After A Rough Start, It’s Been “Smooth” Sailing

God knows there’s been no shortage of analysis regarding “days without a [fill in random percentage drop] pullback” for stocks.

Equity resilience is the market’s soup du jour and if there were an overused French food service industry term for “of the month“, then that would apply too.

As we move ever closer to what is now a fully priced March hike, the two questions on everyone’s mind are: 1) should we interpret rising rates as a sign that the reflation narrative lives and thus a reason to stay long risk until 10s breach the 3% threshold beyond which a tantrum redux becomes likely?, and/or 2) should we interpret policy normalization as predictive of a rapid tightening of financial conditions and thus a negative for an equity market that’s already pushing the limits in terms of valuations?

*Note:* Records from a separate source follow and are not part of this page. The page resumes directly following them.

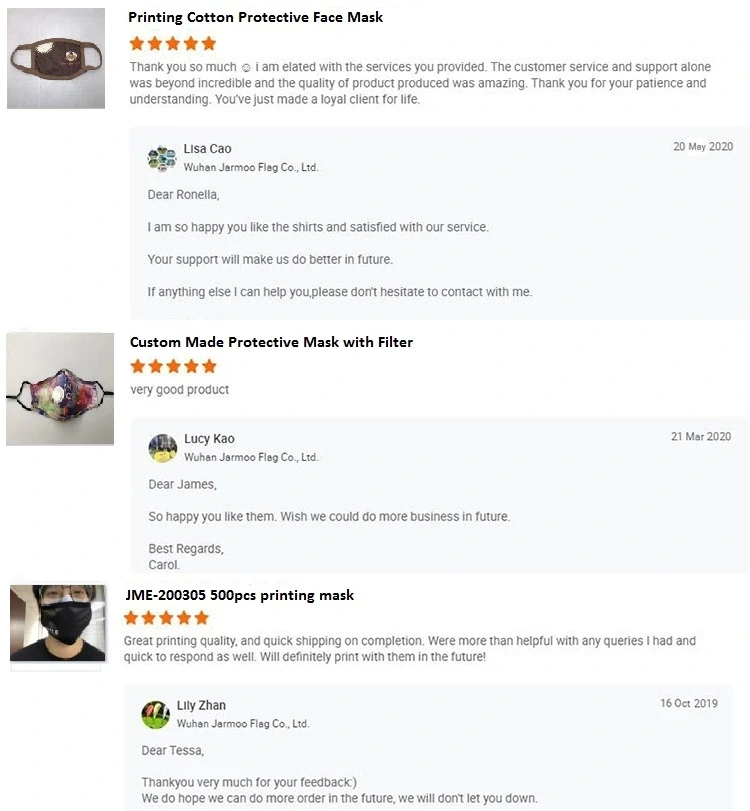750x811 pixels.
Task: Open the colorful filter mask review photo
Action: coord(61,390)
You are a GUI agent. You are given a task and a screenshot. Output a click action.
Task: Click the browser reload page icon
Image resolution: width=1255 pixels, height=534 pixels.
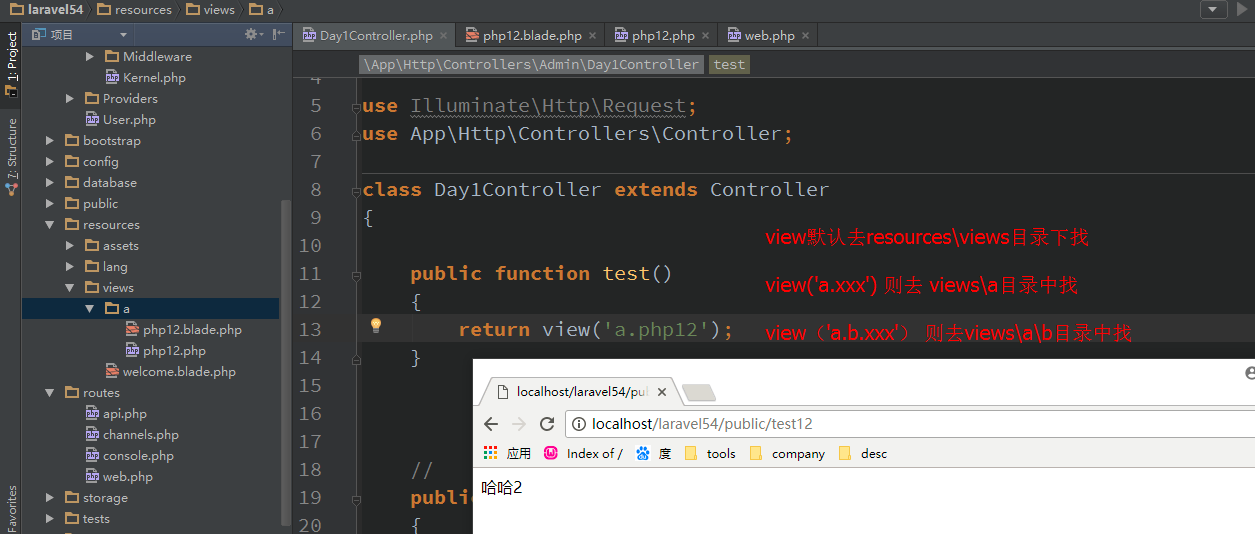547,424
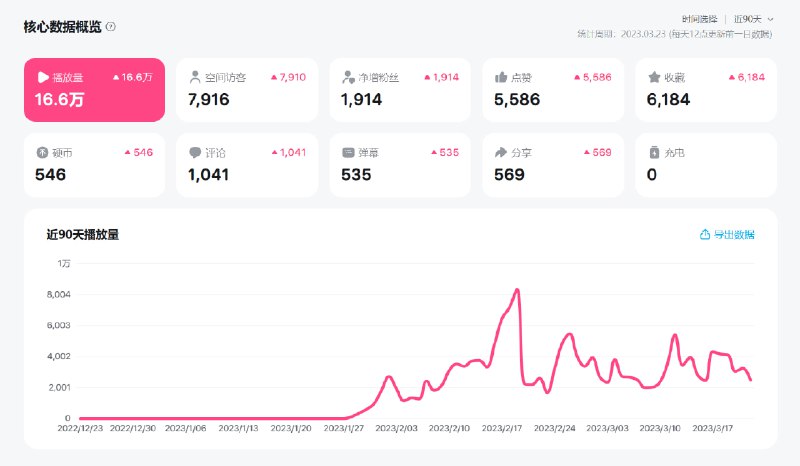The height and width of the screenshot is (466, 800).
Task: Select the 收藏 6,184 metric card
Action: (706, 90)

Every trader will have to answer those questions for him/herself, but as you ponder the outlook, consider the following visual and accompanying color from BofAML, whose analysts note that “after 62 weeks, the present cycle has had the fewest corrections (six times) relative to other hiking cycles.”

Via BofAML

CycleHikes

After 62 weeks, the present cycle has had the fewest corrections (six times) relative to other hiking cycles (Chart 3). By contrast, the equity market was turbulent during the 1999-2000 hiking cycle with 14 weekly corrections of at least 1.5% in 52 weeks. While the present cycle started out rough, with three corrections out of the first seven weeks after December 2015, the equity market has grown more comfortable over time. Since then, the present cycle experienced a similar in number of SPX corrections to the `94 and `04 cycles than the `99 cycle. In fact, we are in the smoother part of the road according to history; market corrections were more often at the beginning than in the middle of the cycle as the equity market aligns its expectations.

Note that this dovetails with the discussion about how equities usually react to bear flattening and to the stark contrast between financial conditions now and financial conditions this time last year (i.e. post-“liftoff”).